Data to process START

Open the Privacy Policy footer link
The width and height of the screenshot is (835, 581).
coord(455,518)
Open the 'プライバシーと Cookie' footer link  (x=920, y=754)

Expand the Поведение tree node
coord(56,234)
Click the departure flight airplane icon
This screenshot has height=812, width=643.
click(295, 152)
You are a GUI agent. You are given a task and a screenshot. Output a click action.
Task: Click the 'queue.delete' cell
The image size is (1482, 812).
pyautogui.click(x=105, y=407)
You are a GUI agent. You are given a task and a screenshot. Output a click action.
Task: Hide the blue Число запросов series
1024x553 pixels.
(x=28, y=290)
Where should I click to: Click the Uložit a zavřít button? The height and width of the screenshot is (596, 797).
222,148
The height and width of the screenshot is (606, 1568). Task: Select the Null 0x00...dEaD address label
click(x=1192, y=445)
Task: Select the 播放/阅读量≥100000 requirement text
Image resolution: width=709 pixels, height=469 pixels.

Data to process END

Work to complete
Could you retype every record above exactly as written?

Answer box
Open the Privacy Policy footer link
The width and height of the screenshot is (835, 581).
coord(455,518)
Open the 'プライバシーと Cookie' footer link  (x=920, y=754)

Expand the Поведение tree node
coord(56,234)
Click the departure flight airplane icon
This screenshot has height=812, width=643.
click(295, 152)
You are a GUI agent. You are given a task and a screenshot. Output a click action.
Task: Click the 'queue.delete' cell
The image size is (1482, 812).
pyautogui.click(x=105, y=407)
You are a GUI agent. You are given a task and a screenshot. Output a click action.
Task: Hide the blue Число запросов series
1024x553 pixels.
(x=28, y=290)
Where should I click to: Click the Uložit a zavřít button? The height and width of the screenshot is (596, 797).
222,148
The height and width of the screenshot is (606, 1568). Task: Select the Null 0x00...dEaD address label
click(x=1192, y=445)
Task: Select the 播放/阅读量≥100000 requirement text
Image resolution: width=709 pixels, height=469 pixels.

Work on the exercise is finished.